EMPOWERgmatRichC wrote:

mtk10 wrote:

I understand this can be done by picking numbers and testing them out.

But can someone clarify this concept. It is said every 2 numbers, atleast one number is divisible by 2, for every 3 number atleast one number is divisble by 3. and so on so forth . Using this concept. Should the answer not be E?

It says consecutive six integers? so by the concept the factors should include 6 ,4 and 3.

I am sure i am making a very stupid mistake here. Kindly correct me where i am wrong.

Hi mtk10,

You're "mixing" two different ideas that are NOT logically linked.

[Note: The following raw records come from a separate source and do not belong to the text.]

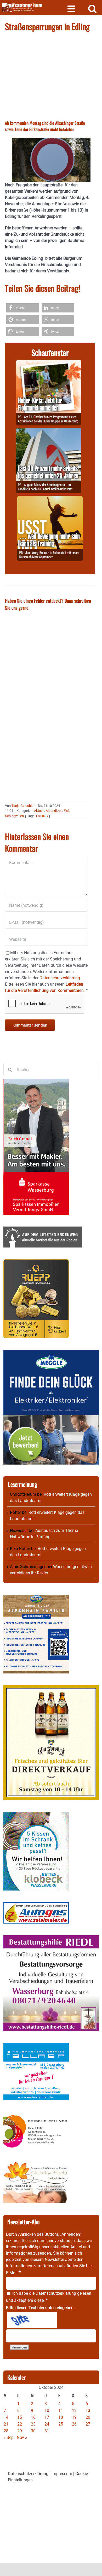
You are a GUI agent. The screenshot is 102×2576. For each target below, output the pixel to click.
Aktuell (39, 811)
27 (88, 2424)
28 (6, 2430)
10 (46, 2410)
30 (33, 2430)
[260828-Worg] (50, 498)
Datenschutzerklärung (56, 2293)
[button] (22, 307)
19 (74, 2417)
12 (74, 2410)
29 (19, 2430)
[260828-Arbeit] (48, 430)
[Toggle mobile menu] (72, 8)
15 (19, 2417)
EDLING (42, 816)
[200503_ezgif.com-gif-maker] (36, 1814)
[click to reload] (32, 2320)
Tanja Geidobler (23, 806)
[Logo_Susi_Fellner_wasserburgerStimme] (36, 2045)
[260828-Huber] (48, 362)
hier (89, 2265)
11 (60, 2410)
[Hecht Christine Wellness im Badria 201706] (36, 2164)
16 (33, 2417)
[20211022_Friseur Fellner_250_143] (36, 2114)
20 (88, 2417)
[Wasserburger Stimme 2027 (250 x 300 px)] (36, 1597)
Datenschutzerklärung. (60, 977)
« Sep (8, 2437)
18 (60, 2417)
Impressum (62, 2473)
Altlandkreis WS (57, 811)
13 (88, 2410)
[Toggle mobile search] (92, 8)
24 (46, 2424)
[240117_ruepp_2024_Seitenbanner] (36, 1262)
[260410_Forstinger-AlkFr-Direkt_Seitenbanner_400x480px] (51, 1688)
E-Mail (13, 2272)
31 (46, 2430)
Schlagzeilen (14, 816)
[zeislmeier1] (36, 1905)
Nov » (22, 2437)
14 (6, 2417)
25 (60, 2424)
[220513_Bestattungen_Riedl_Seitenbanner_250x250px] (51, 1938)
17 (46, 2417)
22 (19, 2424)
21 (6, 2424)
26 (74, 2424)
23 (33, 2424)
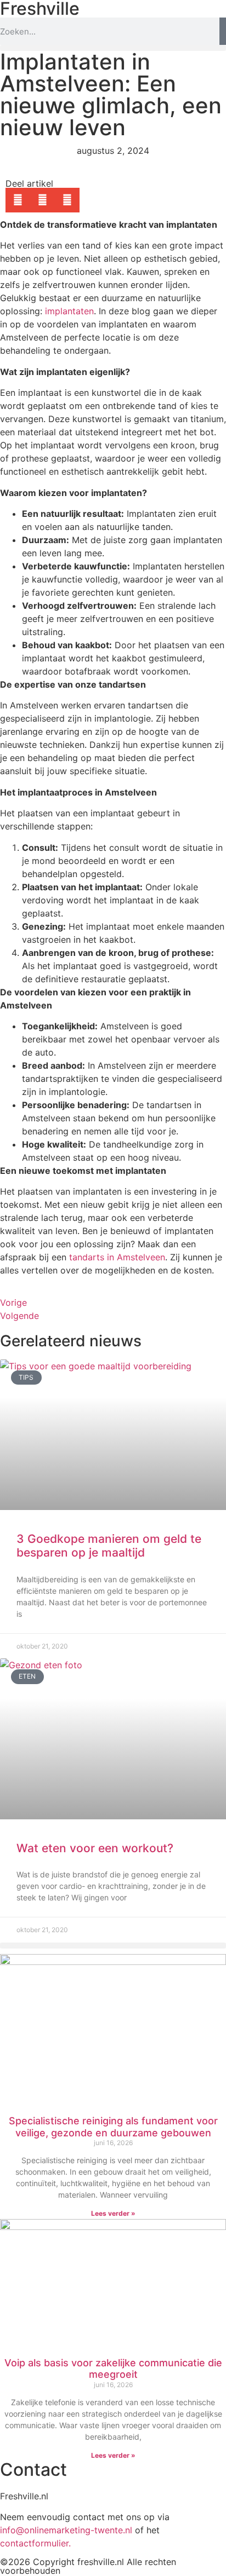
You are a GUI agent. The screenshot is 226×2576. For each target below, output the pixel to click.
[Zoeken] (222, 31)
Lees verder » (113, 2213)
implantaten (69, 311)
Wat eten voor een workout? (94, 1848)
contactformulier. (35, 2543)
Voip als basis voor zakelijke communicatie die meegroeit (113, 2369)
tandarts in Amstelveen (117, 1257)
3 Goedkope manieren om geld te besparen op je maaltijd (108, 1545)
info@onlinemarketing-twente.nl (66, 2530)
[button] (113, 48)
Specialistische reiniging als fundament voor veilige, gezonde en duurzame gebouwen (113, 2127)
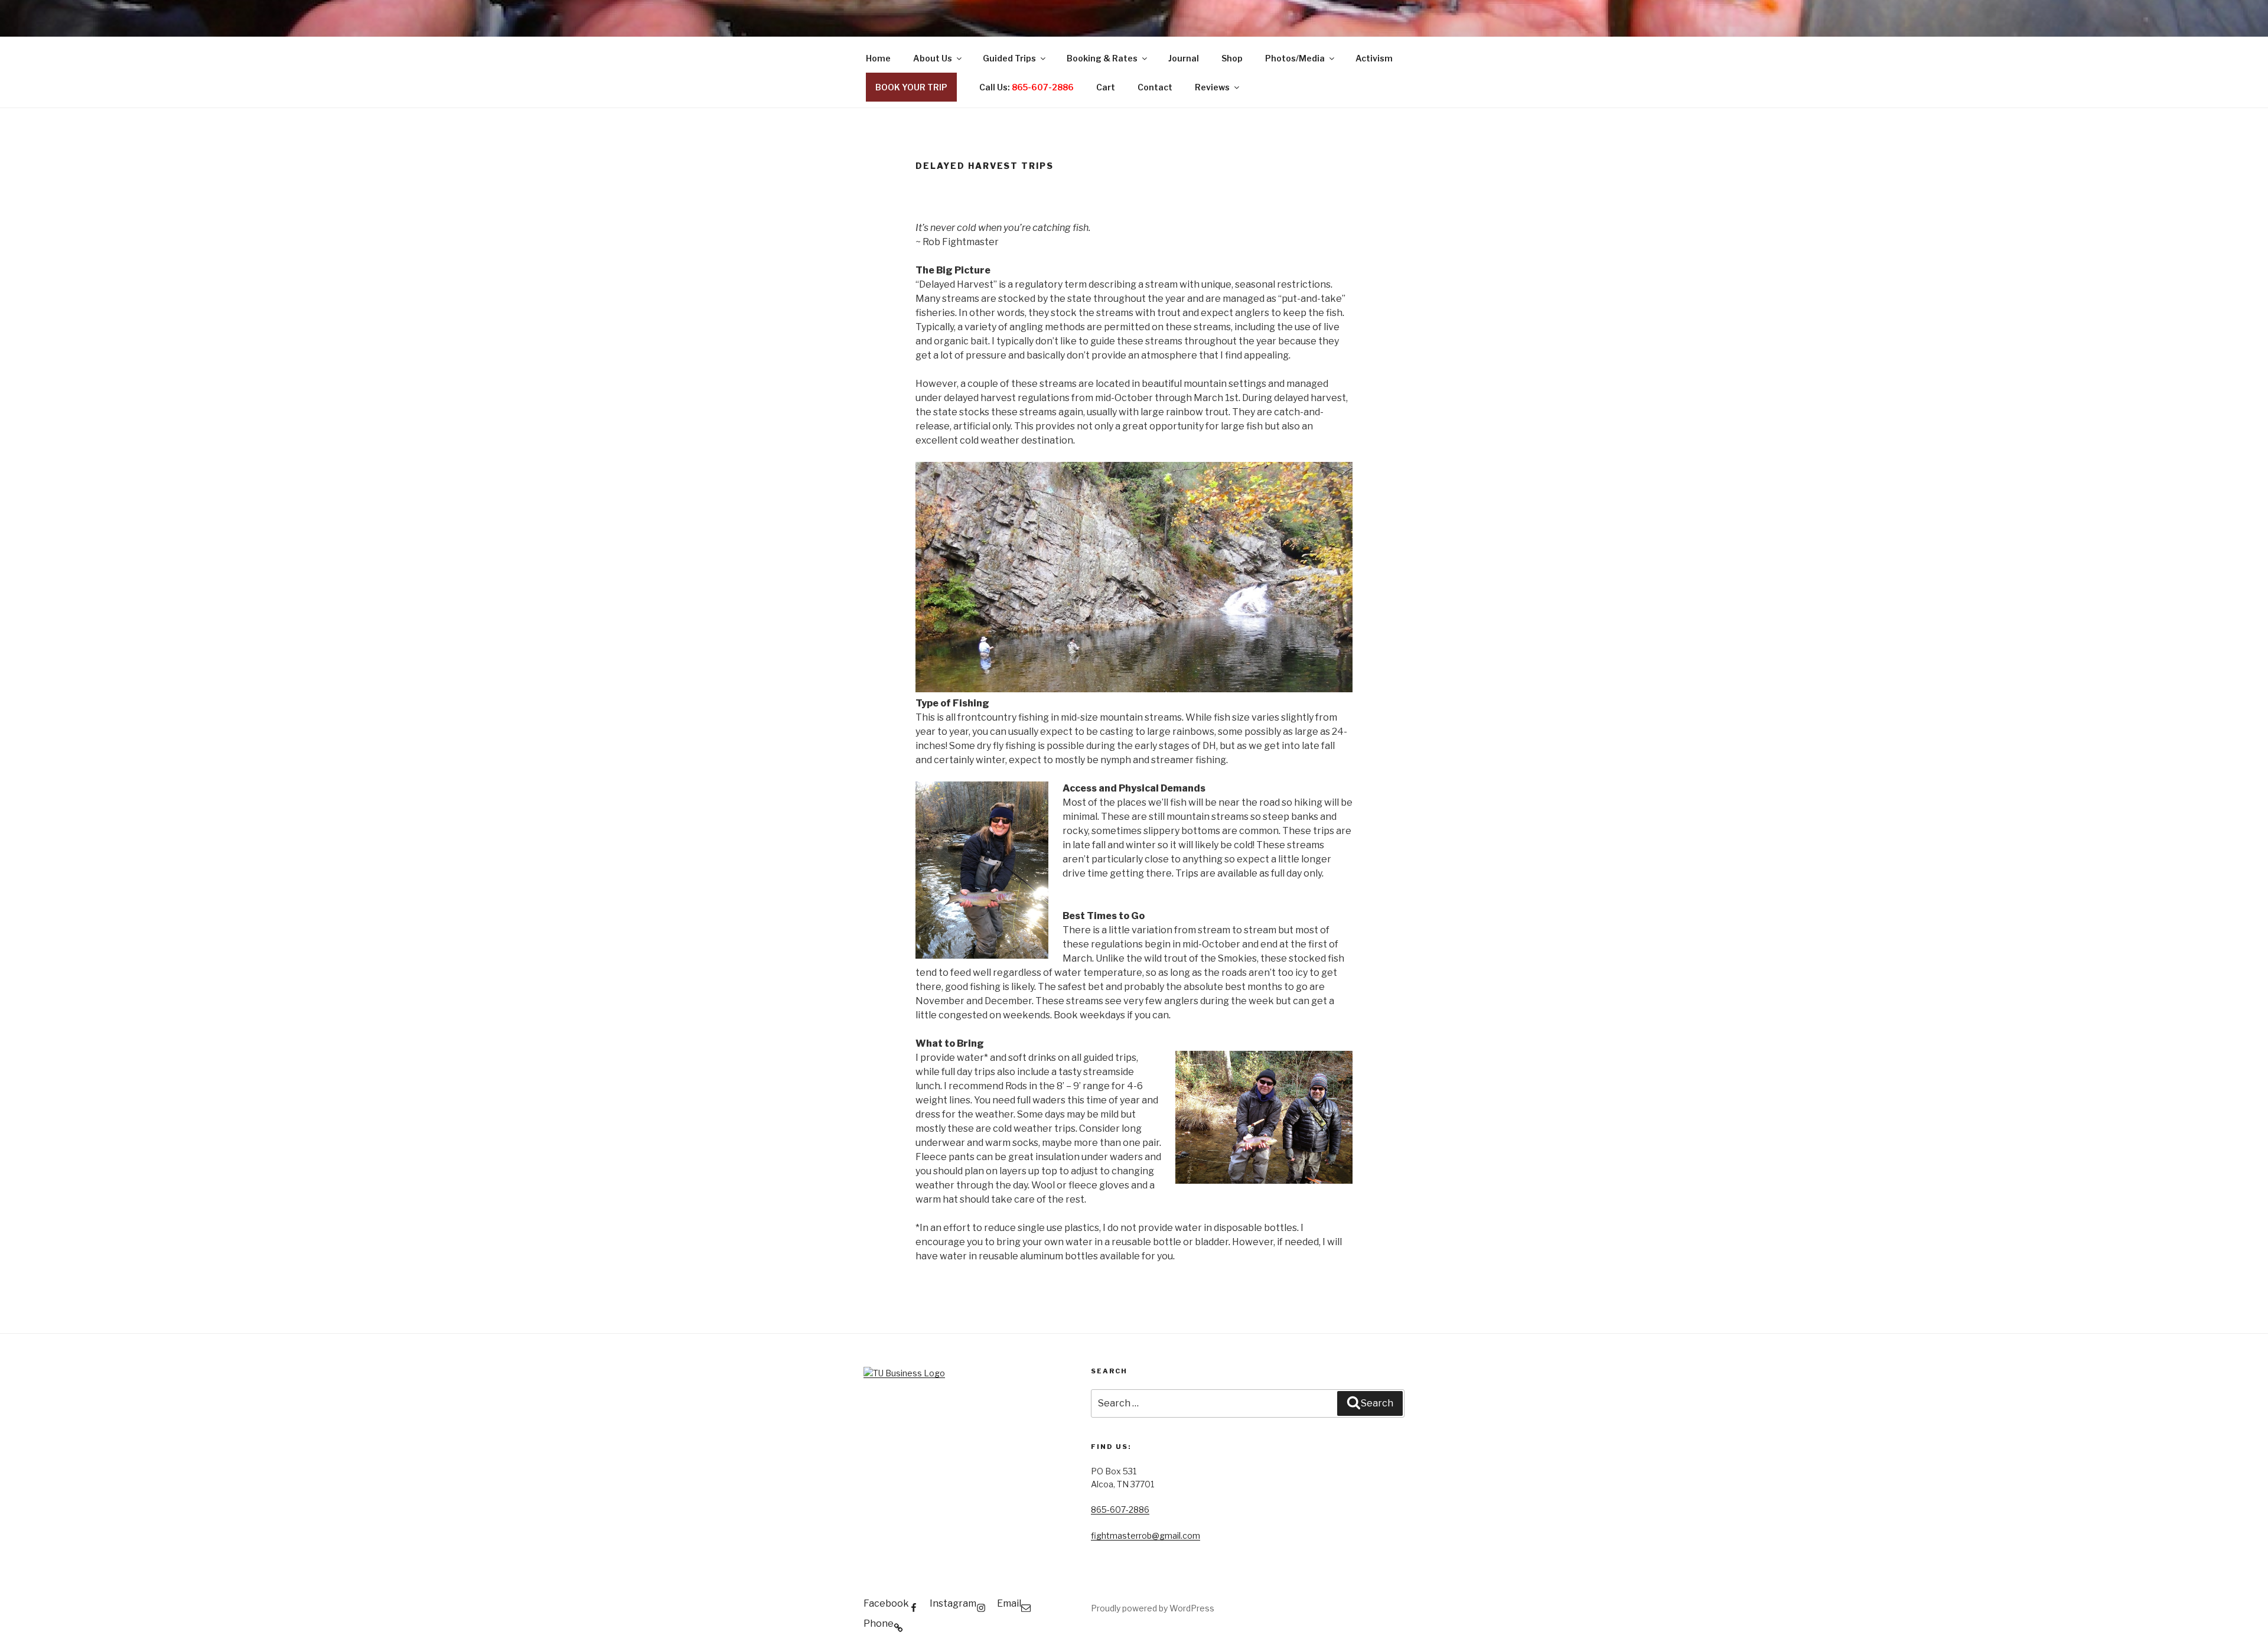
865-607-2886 (1120, 1509)
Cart (1105, 87)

When dealing with 2 consecutive integers, ONE of the integers will be evenly divisible by 2. When dealing with 3 consecutive integers, ONE of the integers will be evenly divisible by 3 and AT LEAST ONE will be evenly divisible by 2. When dealing with 4 consecutive integers, ONE of the integers will be evenly divisible by 4, TWO of the integers will be evenly divisible by 2 and AT LEAST ONE of the integers will be evenly divisible by 3. Etc.

However, this question is asking about the SUM of six consecutive integers - and that is a different concept entirely. The concept involved here is "the SUM of ANY 3 consecutive integers will be evenly divisible by 3", so since we're dealing with six consecutive integers, we're dealing with two 'groups' of 3 consecutive integers - so that SUM will also be evenly divisible by 3.

GMAT assassins aren't born, they're made, Rich

Thank you and all other experts for such prompt replies

And yes i got to this conclusion the second i made the post lol. That its asking about SUM not the integers.